Monday, June 14, 2010

DIY My Home, Ikea-Style

It all started with the couch. Or getting rid of ours, actually.

I love the size of our old couch but despised the way I end up almost slouching off it after sitting on it for 30 minutes or more. So I'd been using the floor more often than I liked.

So, out with the old L-shaped and in with the new Ikea Ektorp. White, no less. The cheapest couch for loads of function and minimal form. With that in mind, I got a second cover in a different colour as standby. And a load of cushions in different sizes.

I was out when the small fry awoke and saw the couch for the first time. Jona related her reaction:

"Oh dear, Mummy bought a new couch!"

Pause.

"It's so white!"

Yes, even a 3 year-old thinks the couch is too white.

It really is so white that it is quite blinding when the morning sun hits it from behind the full-length windows it sits against. Gives the phrase, putih berseri new meaning (we'll see how long it'll remain thus, though).

As a result, I've been busy sewing cushion covers from Ikea's mod and retro prints. Also, two matching remote control caddies. Couldn't stand the fugly black ones that are sold in Ikea, and since I have a store of material, I rigged a couple up. Actually started out with just one but the small fry conveniently hijacked the first one and my plan for just one when she started plucking out the remote controls and filling the pockets with her toy trains instead.

The dining table has suddenly gotten a burst of colour too after we had lunch at Ikea and I realised we could cover the dining table with a nice cloth too, just like how it's done at Ikea. The cloth (also from Ikea!) was as much to beautify the table and to catch stray liquid that somehow manages to leak its way under the glass and getting onto the table. At least this way, we'll have a colourful tablecloth that also acts as a sponge.

Oh, and the side table between the two- and three-seater is also Ikea-bought. Sigh, our house is now a living catalogue for Ikea.

And to think it all started with the darned couch!

Friday, June 04, 2010

When I'm Not At Home

I've had to sneak out of the house a couple of times during the small fry's nap times to minimize the fuss she makes. On one of those occasions, Jona reported to me on her conversation with the small fry when she woke up.

"Where's Mummy?"

"Mummy's gone out."

"Oh dear, naughty Mummy!"

:: STATED TASK ::
In the blog text, rewrite the section starting with "I love the size" and going on through "in different sizes.", and swap every "couch" for "sofa".

:: DATASET ::
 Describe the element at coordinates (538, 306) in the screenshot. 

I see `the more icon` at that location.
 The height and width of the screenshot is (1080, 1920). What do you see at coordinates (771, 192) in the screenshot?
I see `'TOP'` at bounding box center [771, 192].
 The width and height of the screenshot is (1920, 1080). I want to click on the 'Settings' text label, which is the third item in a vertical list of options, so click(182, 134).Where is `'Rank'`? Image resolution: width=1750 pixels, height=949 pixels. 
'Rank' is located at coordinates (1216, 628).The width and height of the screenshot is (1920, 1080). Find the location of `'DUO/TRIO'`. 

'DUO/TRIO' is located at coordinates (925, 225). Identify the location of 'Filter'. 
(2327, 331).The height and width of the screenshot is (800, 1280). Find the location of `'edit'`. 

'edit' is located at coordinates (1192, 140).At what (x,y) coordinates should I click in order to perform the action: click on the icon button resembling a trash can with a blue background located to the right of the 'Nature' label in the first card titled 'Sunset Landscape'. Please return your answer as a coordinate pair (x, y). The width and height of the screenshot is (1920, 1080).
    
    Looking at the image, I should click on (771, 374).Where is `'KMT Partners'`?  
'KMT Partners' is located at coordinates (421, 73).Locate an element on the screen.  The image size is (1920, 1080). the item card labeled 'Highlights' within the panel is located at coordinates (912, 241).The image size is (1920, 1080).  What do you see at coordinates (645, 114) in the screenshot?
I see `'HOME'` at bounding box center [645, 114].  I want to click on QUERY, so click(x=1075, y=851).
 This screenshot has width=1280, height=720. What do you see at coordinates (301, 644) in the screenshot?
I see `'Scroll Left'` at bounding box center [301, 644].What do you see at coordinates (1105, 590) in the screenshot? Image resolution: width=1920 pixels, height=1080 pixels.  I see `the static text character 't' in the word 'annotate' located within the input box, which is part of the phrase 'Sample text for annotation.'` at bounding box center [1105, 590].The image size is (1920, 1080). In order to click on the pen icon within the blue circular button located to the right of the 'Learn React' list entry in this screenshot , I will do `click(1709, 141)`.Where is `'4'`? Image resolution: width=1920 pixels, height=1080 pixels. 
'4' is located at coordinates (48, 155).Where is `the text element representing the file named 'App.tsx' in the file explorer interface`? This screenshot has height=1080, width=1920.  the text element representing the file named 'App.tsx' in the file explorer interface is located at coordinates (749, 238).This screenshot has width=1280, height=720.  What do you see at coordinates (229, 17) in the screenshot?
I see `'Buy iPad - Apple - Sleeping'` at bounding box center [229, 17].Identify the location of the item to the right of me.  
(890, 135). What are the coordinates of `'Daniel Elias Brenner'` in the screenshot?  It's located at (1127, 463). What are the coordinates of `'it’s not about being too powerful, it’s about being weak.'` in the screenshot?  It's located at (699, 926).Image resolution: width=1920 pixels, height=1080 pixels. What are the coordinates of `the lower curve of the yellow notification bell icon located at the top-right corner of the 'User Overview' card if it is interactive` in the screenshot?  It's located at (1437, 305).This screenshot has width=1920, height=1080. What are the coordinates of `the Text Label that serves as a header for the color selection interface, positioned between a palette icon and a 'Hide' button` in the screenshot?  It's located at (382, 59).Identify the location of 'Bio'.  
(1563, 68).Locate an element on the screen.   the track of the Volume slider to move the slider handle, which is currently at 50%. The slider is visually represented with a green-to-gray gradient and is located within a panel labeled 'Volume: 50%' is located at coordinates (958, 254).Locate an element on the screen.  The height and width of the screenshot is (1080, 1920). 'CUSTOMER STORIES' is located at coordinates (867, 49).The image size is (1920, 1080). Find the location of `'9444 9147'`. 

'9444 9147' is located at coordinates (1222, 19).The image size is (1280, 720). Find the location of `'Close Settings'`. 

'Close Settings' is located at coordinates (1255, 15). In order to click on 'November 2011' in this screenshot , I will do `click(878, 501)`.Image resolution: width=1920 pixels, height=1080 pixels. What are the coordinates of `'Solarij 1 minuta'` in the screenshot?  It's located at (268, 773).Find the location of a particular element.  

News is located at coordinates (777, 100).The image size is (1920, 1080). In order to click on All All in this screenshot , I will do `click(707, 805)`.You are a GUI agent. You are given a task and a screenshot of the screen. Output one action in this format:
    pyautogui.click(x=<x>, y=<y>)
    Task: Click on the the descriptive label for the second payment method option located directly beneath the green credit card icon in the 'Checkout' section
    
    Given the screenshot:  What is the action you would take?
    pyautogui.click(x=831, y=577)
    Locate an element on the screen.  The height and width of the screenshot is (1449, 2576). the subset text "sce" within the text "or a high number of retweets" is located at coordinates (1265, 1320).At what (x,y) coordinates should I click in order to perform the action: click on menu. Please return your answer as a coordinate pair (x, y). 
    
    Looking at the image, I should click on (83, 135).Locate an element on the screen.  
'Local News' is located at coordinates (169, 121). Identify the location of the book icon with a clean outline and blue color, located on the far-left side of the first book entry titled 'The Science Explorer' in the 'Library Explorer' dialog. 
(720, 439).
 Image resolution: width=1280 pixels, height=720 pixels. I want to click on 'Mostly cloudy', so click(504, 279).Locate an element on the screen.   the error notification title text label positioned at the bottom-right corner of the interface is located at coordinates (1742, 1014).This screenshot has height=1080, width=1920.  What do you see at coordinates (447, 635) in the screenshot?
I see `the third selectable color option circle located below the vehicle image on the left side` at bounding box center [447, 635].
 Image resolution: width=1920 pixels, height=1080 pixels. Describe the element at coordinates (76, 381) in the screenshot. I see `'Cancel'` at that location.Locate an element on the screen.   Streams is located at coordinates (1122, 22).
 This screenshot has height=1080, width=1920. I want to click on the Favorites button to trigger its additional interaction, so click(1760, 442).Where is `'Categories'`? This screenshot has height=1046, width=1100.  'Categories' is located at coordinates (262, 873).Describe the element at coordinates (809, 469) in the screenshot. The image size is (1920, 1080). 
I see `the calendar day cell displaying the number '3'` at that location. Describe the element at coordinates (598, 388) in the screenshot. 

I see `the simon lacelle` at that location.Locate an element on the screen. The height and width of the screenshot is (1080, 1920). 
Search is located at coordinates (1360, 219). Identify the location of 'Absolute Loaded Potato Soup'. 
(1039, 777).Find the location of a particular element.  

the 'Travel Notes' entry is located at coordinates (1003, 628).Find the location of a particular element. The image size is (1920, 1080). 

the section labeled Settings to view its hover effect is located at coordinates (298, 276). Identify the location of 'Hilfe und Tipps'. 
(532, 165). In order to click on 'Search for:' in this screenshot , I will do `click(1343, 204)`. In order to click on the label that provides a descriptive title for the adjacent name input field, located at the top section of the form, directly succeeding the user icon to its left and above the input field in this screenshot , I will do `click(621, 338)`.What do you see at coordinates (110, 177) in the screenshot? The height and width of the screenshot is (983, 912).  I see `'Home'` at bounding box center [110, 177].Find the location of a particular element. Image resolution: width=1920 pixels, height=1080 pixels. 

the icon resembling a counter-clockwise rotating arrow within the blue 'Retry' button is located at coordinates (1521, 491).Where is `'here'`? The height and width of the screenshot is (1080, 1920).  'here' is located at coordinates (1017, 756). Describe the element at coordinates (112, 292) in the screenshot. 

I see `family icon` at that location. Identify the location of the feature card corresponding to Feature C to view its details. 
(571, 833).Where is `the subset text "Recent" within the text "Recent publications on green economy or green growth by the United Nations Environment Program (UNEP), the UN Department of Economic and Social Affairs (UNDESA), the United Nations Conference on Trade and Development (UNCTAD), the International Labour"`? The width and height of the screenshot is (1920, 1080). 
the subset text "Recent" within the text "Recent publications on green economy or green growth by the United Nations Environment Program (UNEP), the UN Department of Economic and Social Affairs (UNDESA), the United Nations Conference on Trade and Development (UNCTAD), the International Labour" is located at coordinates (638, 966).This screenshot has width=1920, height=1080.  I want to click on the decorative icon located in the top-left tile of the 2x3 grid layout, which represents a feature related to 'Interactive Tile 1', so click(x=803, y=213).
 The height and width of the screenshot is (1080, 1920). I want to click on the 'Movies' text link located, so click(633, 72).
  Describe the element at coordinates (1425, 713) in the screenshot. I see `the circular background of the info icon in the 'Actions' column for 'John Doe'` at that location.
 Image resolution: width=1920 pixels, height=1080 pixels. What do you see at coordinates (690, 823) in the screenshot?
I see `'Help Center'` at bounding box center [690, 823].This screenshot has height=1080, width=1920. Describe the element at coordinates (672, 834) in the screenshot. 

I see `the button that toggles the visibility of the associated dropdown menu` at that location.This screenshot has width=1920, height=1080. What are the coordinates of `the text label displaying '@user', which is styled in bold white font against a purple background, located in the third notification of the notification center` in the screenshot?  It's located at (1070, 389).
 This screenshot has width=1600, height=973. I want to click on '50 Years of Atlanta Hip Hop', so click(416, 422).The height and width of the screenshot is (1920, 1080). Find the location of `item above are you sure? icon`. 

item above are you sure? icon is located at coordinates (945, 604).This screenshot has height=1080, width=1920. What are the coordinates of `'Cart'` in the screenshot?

:: RESPONSE TO THE EXERCISE ::
I love the size of our old sofa but despised the way I end up almost slouching off it after sitting on it for 30 minutes or more. So I'd been using the floor more often than I liked.

So, out with the old L-shaped and in with the new Ikea Ektorp. White, no less. The cheapest sofa for loads of function and minimal form. With that in mind, I got a second cover in a different colour as standby. And a load of cushions in different sizes.